What is Focusing?
Focusing is gentle and profound. It is a natural way of paying attention to oneself and others that is based upon concrete experience. It offers a grounded alternative to abstract concepts, mechanical tools & techniques, and the imposition of external authority or social convention.
Our bodies synthesise millions of bits of information that our conscious minds cannot access. By directly paying attention to how our bodies feel we can harness this information in helpful ways.
Focusing has applications in:
- Stress reduction
- Decision making
- Finding creative solutions to vexing problems
- Personal and professional development
- Enhancing the effectiveness of counselling, psychotherapy, coaching & meditation (or spiritual practices)

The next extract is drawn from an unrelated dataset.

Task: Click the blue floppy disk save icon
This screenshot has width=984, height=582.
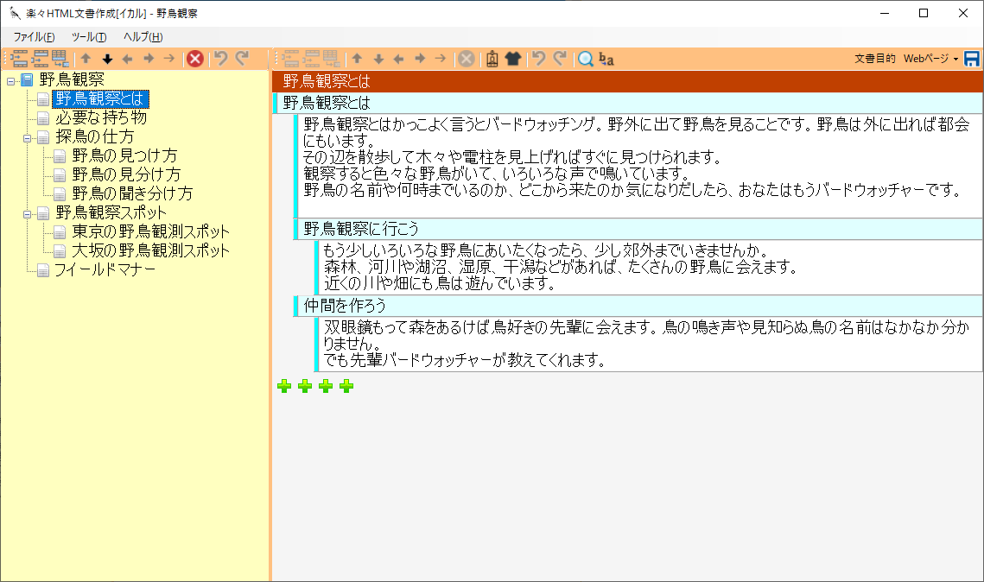Action: point(972,59)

- Adding a little more meaning to daily life and relationships
- Enhancing teamwork, business environments & adaptation at home or abroad
- Discovering new forms of cultural evolution that do not rely upon compliance and collusion with old orders
Individual Focusing sessions are typically 50 minutes long. During a session the Focusing Practitioner or Therapist will guide you to invite your awareness into your body in order to access & learn from what your body knows about a specific problem or project. As well as face-to-face, these sessions are also effective using Skype (and other online applications) and by telephone.
Workshop training is always designed to teach both Focusing and Listening skills so that participants are empowered to extend this practice outside of professional sessions. Focusing becomes a way of being with oneself that does not depend upon continuing access to a professional teacher or therapist. Workshop participants who continue to practice Focusing in business and personal situations enhance their effectiveness in noticeable ways.